**PROVIDED PASSAGE:**
[START]

Contigugous loss after opt-einsum that may affect the efficiency of subsequent operations

Geositta2000 commented 1 year ago

After a tensor contraction, the resulting tensor from numpy.einsum is C-contiguous, and in opt_einsum, such properties may be lost. If there is a further tensor addition, the non-contiguous array may be slower. Is there any solution to let the resulting tensor from opt_einsum be still C-contiguous? If not, is there any option to specify the resulting tensor to be C-contiguous, while letting the searching of the path within C-contiguous constrain?

For example, the following code

import numpy as np
import opt_einsum as oe
import time

na = 5
nb = 5
nc = 8
nd = 8
ne = 2
nf = 1
ng = 8
nh = 8
ni = 8
nj = 8

dim_a = (na,nb,nc,nd,ne,nf)
dim_b = (ne,nf,ng,nh,ni,nj)
dim_c = (na,nb,nc,nd,ng,nh,ni,nj)
n_times = 20

contraction = 'abcdef,efghij -> abcdghij'
a = np.random.random(dim_a)
b = np.random.random(dim_b)
c = np.einsum(contraction, a, b)
d = oe.contract(contraction, a, b)

sum_array = np.zeros(dim_c)
print(a.flags)
print(b.flags)
print(c.flags)
print(d.flags)

print('list')
list_a = []
list_b = []
list_c = []
for n in range(n_times):
    a = np.random.random(dim_a)
    b = np.random.random(dim_b)
    list_a.append(a)
    list_b.append(b)

print('np')

start = time.time()
for n in range(n_times):
    list_c.append( np.einsum(contraction, list_a[n], list_b[n]) )
print(time.time() - start) 

sum_array = np.zeros(dim_c)
start = time.time()
for n in range(n_times):
    np.add(sum_array, list_c[n], out = sum_array)
print(time.time() - start) 

print('oe')
opt_path = oe.contract_expression(contraction, a.shape, b.shape, optimize = "optimal") 

list_a = []
list_b = []
list_c = []
for n in range(n_times):
    a = np.random.random(dim_a)
    b = np.random.random(dim_b)
    list_a.append(a)
    list_b.append(b)

start = time.time()
for n in range(n_times):
   list_c.append(opt_path(list_a[n], list_b[n]))
print(time.time() - start) 

#start = time.time()
#for n in range(n_times):
#    list_c[n] = np.ascontiguousarray(list_c[n])
#print(time.time() - start) 

sum_array = np.zeros(dim_c)
start = time.time()
for n in range(n_times):
  #  list_c[n] = np.ascontiguousarray(list_c[n])
    np.add(sum_array, list_c[n], out = sum_array)

[END]

(Entries on where items appear)
[START]

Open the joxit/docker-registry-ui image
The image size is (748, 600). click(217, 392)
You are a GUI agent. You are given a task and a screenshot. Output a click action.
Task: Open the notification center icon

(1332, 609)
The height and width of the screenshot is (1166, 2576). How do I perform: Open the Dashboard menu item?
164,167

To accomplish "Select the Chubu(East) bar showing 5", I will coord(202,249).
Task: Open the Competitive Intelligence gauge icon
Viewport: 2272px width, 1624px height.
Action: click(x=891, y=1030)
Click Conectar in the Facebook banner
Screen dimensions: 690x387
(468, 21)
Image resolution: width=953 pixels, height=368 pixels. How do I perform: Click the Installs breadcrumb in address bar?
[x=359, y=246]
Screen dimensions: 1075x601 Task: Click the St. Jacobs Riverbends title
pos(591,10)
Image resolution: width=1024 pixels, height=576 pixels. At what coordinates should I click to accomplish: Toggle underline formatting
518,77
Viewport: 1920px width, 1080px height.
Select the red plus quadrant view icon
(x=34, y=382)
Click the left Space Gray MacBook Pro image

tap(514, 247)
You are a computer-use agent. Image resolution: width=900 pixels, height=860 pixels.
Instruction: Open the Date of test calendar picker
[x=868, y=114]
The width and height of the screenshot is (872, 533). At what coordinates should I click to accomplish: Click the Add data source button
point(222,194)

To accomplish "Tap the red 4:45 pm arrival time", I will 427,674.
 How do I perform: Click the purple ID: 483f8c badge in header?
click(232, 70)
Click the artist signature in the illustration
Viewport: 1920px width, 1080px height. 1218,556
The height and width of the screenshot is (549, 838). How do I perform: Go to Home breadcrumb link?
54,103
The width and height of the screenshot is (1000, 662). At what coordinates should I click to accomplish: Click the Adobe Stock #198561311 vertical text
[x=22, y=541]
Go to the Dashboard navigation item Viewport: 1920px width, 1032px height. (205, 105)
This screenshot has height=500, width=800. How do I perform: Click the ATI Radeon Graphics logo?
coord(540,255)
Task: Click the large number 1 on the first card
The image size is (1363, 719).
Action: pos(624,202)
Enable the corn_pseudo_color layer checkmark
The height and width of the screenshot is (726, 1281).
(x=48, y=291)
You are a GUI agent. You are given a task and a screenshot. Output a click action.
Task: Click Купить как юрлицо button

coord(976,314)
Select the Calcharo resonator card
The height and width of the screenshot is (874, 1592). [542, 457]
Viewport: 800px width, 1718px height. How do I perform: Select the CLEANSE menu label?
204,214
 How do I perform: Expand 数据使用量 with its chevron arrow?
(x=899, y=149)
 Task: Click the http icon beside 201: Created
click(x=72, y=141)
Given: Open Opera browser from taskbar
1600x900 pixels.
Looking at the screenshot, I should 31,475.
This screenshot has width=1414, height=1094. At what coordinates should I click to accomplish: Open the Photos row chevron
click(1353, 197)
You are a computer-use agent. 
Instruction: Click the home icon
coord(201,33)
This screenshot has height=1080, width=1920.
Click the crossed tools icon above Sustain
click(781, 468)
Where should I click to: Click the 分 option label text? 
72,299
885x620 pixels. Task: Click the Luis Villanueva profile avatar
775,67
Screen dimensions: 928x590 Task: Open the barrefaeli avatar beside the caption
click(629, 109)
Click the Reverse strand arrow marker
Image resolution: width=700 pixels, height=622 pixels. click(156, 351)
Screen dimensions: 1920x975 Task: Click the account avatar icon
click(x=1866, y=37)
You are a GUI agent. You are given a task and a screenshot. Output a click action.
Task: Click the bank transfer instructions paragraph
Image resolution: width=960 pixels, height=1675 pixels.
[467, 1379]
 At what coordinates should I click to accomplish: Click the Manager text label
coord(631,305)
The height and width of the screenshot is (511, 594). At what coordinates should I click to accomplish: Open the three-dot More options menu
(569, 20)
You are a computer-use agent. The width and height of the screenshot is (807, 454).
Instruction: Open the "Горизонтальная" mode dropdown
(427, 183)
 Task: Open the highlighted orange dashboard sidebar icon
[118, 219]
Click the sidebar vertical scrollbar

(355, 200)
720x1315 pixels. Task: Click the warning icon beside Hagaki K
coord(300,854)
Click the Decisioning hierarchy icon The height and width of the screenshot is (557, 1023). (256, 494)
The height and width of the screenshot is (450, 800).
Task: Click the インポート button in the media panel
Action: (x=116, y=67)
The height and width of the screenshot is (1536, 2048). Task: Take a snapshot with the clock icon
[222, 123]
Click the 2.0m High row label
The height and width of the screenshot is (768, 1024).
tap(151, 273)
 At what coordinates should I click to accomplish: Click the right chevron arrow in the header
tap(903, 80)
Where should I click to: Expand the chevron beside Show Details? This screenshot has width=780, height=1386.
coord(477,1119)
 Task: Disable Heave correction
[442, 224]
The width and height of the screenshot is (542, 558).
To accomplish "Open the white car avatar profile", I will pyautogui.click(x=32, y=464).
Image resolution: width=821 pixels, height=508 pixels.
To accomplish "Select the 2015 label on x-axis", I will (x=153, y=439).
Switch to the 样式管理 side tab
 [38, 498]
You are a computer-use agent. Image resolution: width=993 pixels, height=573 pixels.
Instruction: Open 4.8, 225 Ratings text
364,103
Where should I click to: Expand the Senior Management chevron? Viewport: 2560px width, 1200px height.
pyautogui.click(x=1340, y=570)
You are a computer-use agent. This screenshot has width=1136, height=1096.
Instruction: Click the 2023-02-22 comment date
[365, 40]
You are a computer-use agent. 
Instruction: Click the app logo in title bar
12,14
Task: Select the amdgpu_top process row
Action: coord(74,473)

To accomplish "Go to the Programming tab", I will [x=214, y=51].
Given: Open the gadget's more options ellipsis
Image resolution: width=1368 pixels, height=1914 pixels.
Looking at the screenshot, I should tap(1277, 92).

[END]

**PARTS OF THE EXERCISE:**
• 1. In the issue about opt_einsum and contiguity, why does the poster worry that the result of opt_einsum may not be C-contiguous? Answer in one to three sentences.
• 2. In the issue about opt_einsum and contiguity, turn the paragraph beginning "After a tensor contraction" into a short bulleted list that keeps its main facts.
• 3. Carry on with the issue about opt_einsum and contiguity, starting after the last line of code shown.
These records were drawn from a separate source.

**ANSWER LIST:**
• 1. Unlike numpy.einsum, whose result is C-contiguous after a tensor contraction, opt_einsum may lose that property. If a further tensor addition follows, the non-contiguous array may make it slower.

• 2.
- numpy.einsum returns a C-contiguous tensor after a contraction, but opt_einsum may lose this property.
- A non-contiguous result may slow down a later tensor addition.
- The poster asks whether opt_einsum's result can stay C-contiguous.
- If not, the poster asks for an option that makes the result C-contiguous while keeping the path search within that constraint.

• 3.
print(time.time() - start)

The result is

  C_CONTIGUOUS : True
  F_CONTIGUOUS : False
  OWNDATA : True
  WRITEABLE : True
  ALIGNED : True
  WRITEBACKIFCOPY : False

  C_CONTIGUOUS : True
  F_CONTIGUOUS : False
  OWNDATA : True
  WRITEABLE : True
  ALIGNED : True
  WRITEBACKIFCOPY : False

  C_CONTIGUOUS : True
  F_CONTIGUOUS : False
  OWNDATA : True
  WRITEABLE : True
  ALIGNED : True
  WRITEBACKIFCOPY : False

  C_CONTIGUOUS : False
  F_CONTIGUOUS : False
  OWNDATA : False
  WRITEABLE : True
  ALIGNED : True
  WRITEBACKIFCOPY : False

list
np
1.9423425197601318
0.32601356506347656
oe
1.6317214965820312
1.2006006240844727

which the np.add part is much slower in opt_einsum than einsum. If I use np.ascontiguousarray to let the resulting array be C-contiguous, this step itself is slow.

dgasmith commented 1 year ago

My initial guess is the opt_einsum is deciding to use BLAS rather than einsum for this contraction. This choice is only marginally better given the size of your tensor is relatively small.

You can call contract(..., order="C") to force the resulting tensor to be C; however, I would note that this will be slightly slower as the final data will need to be copied to this structure as we do not optimize intermediate orders.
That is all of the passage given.